1 1/2 cups pumpkin puree or 1-15 oz can

1 tsp vanilla

3/4 cup toasted & chopped pecans

 

Frosting Ingredients:

3/4 cup coconut butter

1/4 cup pure maple syrup (or more to taste)

1/4-1/2 cup heavy whipping cream, almond milk, or coconut milk

pinch of salt

 

Scone Directions: Preheat oven to 350.

In a food processor, place the whole hazelnuts.  Process until the hazelnuts are finely ground.  It actually won't be completely fine, so if it it kind of resembles fine couscous, that's okay.  You simply don't want to over grind & get hazelnut butter.  

Add the dry ingredients to the ground hazelnuts, almond flour, baking soda, salt, flax meal, ground cinnamon, nutmeg, & cloves.  Pulse about 5 times, or till the ingredients are just combined.  Add the cut butter & pulse another 5 times, taking care to not over mix.  You will want the butter to be the size of small peas.  Take a large bowl & empty dry ingredients into the bowl, scraping the crevices with a spatula to get as much out as possible.  Set aside.

Put the food processor bowl back on & the blade.  Add pitted dates & 1-2 Tb of warm water.  Puree. You will need to scrap the edges & puree again to make it into a paste.  Essentially, you want to ensure that there are no large date chunks left.  Take a medium bowl & put the puree dates in.  Add two eggs, pumpkin puree & vanilla.  Mix the wet ingredients till thoroughly combined.  

Pour the wet ingredients into the dry ingredients and with a gentle hand, mix together.  The dough will be kind of sticky (it's okay).  Add the pecans in and mix together.  
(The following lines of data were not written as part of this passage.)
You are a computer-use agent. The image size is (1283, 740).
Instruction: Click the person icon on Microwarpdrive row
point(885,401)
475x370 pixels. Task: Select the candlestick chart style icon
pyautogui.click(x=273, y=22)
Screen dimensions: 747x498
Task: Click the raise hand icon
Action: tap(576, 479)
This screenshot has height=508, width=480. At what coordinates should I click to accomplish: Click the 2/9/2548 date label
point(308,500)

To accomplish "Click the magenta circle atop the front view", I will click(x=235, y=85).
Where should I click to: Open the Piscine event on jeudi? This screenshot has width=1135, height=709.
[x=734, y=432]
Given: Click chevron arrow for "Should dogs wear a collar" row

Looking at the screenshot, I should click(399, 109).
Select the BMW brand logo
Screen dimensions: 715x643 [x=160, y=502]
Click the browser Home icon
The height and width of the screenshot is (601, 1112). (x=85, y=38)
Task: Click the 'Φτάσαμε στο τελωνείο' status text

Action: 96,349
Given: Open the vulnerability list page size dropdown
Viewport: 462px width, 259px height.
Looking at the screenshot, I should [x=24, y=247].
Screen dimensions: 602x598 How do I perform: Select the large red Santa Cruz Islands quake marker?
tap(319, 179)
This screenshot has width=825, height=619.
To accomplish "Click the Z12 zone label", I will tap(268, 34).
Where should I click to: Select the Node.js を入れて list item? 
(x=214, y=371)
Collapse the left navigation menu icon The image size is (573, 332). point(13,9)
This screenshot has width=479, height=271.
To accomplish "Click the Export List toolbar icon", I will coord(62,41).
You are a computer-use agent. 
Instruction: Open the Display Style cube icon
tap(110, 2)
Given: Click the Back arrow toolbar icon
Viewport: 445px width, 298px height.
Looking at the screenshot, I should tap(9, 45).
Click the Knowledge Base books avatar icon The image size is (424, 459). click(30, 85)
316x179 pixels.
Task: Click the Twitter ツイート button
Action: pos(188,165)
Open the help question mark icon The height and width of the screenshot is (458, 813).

Line a baking sheet with parchment paper.  Using an ice cream scoop or a 1/4 cup, and scoop out dough & put the big dough mound on the parchment lined paper.  Gently press down the mound, which the scones should be about the size of a baseball.  (look at picture if you're wondering).  Bake for 12 minutes, rotate pan & bake for an additional 12-15 minutes depending on your oven.

While your scones are baking, make the frosting.  In a small pan, add the coconut butter, maple syrup, pinch of salt & heavy whipping cream or coconut milk.  Stir till nice & smooth.  Once the scones are done, pour the frosting on them (they don't need to be cool).  Garnish with additional pecans.  Eat & drink with a warm beverage of choice & remember in that moment, "this is part of being kind to myself."